ST. LOUIS - Despite the snow still covering the upper Midwest, National Weather Service officials are optimistic that come spring, flooding will be minimal in the nation's Heartland.
Several Midwestern branch offices of the National Weather Service released spring flood outlook reports late Thursday. None project significant flooding - even the risk of minor flooding is below normal in many places.
That's a bit of a surprise considering how snowy the winter has been. Parts of Minnesota, Wisconsin and Iowa still have up to 3 feet of snow on the ground.
The snowfall has been offset by unusually low river levels and drought, National Weather Service hydrologist Mark Fuchs in suburban St. Louis said. He said that when the snow melts, much of it is expected to go into the parched ground.
"There is a fair amount of snow up north but there is also a drought up north," Fuchs said Friday. "That's the one thing that's going to mitigate the flood potential."
Long-term rainfall projections call for around average precipitation in the spring. Fuchs said if that's accurate, minor flooding could be expected in parts of the Mississippi River from southern Iowa to the Missouri River confluence near St. Louis. Mississippi River tributaries could also see mostly minor flooding.
Some rivers in Missouri, Illinois and Indiana are already out of their banks, though the flooding is expected to be minor and brief.
This week's unusually warm temperatures caused significant snow melt in northern Missouri.

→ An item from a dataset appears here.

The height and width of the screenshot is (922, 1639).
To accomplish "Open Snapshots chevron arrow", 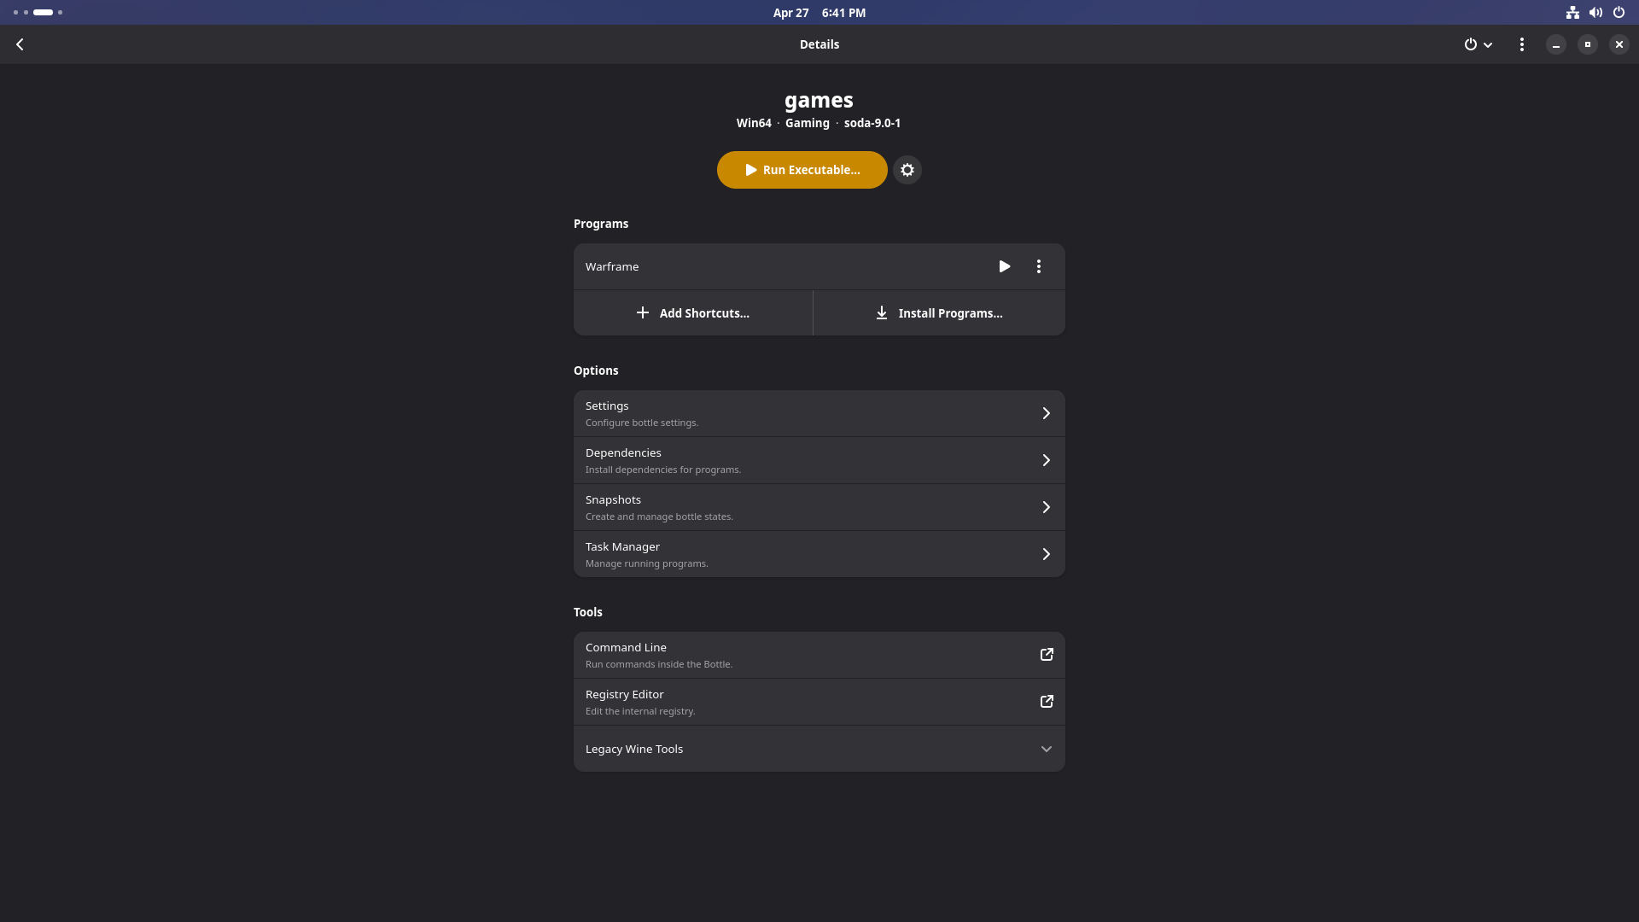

Combined with up to an inch of rain in the middle of the week, a few rivers spilled over their banks. Ewing, a tiny community about 120 miles north of St. Louis, was hardest hit, but damage was mostly limited to farmland and county roads.
Spring flood predictions for the region south of St. Louis are difficult to project because the National Weather Service hasn't yet developing flood modeling for the Missouri River, which plays such an important role in Mississippi River depths below the confluence.
The spring outlook from the weather service's Sioux Falls, S.D., office calls for a lower than normal chance of flooding over much of the Dakotas and into Nebraska. The Des Moines, Iowa, office projects near-normal flood risks over most of Iowa, saying that below-normal soil moisture offsets deep frost that often raises flood concern.
The Rock Island, Ill., weather service office projects near-normal flood risk on the Mississippi River in most of Iowa and Illinois, but a slightly elevated risk from Dubuque, Iowa, south to the far northeastern Missouri.
Fuchs cautioned that a strong and extended storm or two could wipe out all the hopeful predictions.
"The bottom line is how much rain do we get," he said.